There are additional problems related to “hedonic” adjustments that regard all regulatory compliance as a net positive for quality. The report removes those by examining regulatory costs directly.
Making all these changes creates a different picture of inflation than the one we get from official data, stretching to a 40 percent loss.
What Antoni and St Onge have done is work from this precedent and make additional corrections.
This adjustment affects the real value of income and output over the same period. The conventional wisdom is that we have been in a growth stage for years, with people like Paul Krugman claiming that the economy is in fine shape and that Bidenomics has worked out wonderfully.
Antoni and St Onge say that this is just an illusion. The supposed growth has been merely inflation. If you use the revised inflation data as the GDP deflator, you generate very different results. Instead of a long period of growth, you end up with a long period of decline.
They document modest growth in 2021 as the nation recovered from lockdowns, but that growth dramatically reversed in the first quarter of 2022 as rising inflation ate up the value of the seeming growth. The result is a full-on recession that has not receded.
In business cycle theory, recessions are marked by two successive quarters of decline in real GDP. That indeed did happen in 2022, but the recession was not declared based on the strength of the labor market. This study reveals that the recession was not only real, but continued for the next 2 1/2 years. We have to wait for new data to come in before making any definitive declarations about the third quarter of this year.
Over this same period, American culture has grown weary of certified experts deploying data in defense of their plots and plans. Whether on COVID-19 or on climate change, many of their claims and models and much of their data have been debunked. It’s long past time to apply this same incredulity to matters of economics. That is precisely what this study has done.
In private, most financial and economic analysts will admit that the official inflation and growth data has not been credible for years. But thanks to mainstream media, the official numbers continue to dominate public culture. This is the only reason why it is widely assumed that we are in a period of economic recovery. Nothing on the ground suggests this. Not even the labor markets look healthy once you examine the details.
From my own perspective, these numbers are not only plausible, but they also likely understate the problem. This study does not correct for inconsistencies in government data over industry data in restaurants, cars, and groceries. It does not correct for shrinkflation oversights and new fees.
Additionally, this study does not attempt to remove government spending from the GDP numbers. Doing so would dramatically reduce the baseline output numbers, and produce a much deeper recession. For example, in 2023, government spending accounted for fully 34 percent of the GDP calculation.
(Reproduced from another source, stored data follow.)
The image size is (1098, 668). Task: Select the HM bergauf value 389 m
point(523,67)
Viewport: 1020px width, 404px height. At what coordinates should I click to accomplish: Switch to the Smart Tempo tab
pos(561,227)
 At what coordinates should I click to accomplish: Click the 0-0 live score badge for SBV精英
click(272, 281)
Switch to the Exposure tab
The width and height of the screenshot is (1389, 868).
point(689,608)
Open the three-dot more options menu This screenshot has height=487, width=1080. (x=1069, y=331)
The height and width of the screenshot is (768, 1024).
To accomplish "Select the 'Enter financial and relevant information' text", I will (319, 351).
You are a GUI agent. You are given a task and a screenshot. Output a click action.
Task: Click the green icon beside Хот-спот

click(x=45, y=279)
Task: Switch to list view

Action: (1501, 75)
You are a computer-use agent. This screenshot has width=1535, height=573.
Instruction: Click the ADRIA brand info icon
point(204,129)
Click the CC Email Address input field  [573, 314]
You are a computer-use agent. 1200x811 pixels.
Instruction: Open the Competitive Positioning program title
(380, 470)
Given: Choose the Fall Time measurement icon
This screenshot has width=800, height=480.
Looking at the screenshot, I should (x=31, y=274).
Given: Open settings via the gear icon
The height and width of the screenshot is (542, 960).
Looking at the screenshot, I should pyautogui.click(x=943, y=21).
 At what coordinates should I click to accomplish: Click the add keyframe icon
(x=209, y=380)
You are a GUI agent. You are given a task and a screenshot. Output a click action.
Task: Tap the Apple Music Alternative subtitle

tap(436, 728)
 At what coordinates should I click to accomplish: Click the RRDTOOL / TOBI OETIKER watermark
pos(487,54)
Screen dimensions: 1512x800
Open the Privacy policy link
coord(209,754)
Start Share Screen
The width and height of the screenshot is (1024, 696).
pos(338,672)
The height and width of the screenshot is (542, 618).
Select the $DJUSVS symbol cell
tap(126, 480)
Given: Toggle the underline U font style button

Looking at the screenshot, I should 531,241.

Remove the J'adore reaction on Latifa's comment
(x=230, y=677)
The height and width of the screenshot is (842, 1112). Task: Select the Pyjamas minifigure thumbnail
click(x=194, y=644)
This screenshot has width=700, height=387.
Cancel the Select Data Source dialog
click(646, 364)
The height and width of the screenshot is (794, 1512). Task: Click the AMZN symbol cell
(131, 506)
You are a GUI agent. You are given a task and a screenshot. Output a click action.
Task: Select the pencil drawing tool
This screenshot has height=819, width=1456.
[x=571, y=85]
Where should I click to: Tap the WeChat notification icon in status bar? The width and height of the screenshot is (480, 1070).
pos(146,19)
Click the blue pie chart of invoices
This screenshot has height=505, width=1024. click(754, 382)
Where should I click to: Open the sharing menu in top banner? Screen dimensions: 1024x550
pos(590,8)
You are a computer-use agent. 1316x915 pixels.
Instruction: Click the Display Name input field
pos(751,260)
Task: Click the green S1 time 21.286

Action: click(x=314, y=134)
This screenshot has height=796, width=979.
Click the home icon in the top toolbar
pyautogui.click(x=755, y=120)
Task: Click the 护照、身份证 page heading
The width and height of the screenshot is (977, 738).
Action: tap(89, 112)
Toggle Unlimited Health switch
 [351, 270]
Taking this extra step would likely change the depths from recession to outright depression. That might be a closer approximation of where we are. Still, this study is a first look and entirely consistent with evidence as we know it.
This is the first study to take a closer look at the strength of the U.S. economy over four years with an eye to precision and accuracy. The results are both shocking and not. Yes, they contradict official messaging, but they do not contradict public sentiment. After all, consumer sentiment is far lower today than before lockdowns. It continues to fall.
The National Bureau of Economic Research is charged with charting business cycle trends in the United States. It’s long past time for their models to acknowledge that many actual experts have begun to raise serious questions about the way government agencies are gathering and reporting data. If the results of a certain way of doing things simply don’t explain the world around us, it is time to reassess, regroup, and tell a truth that more closely fits the evidence.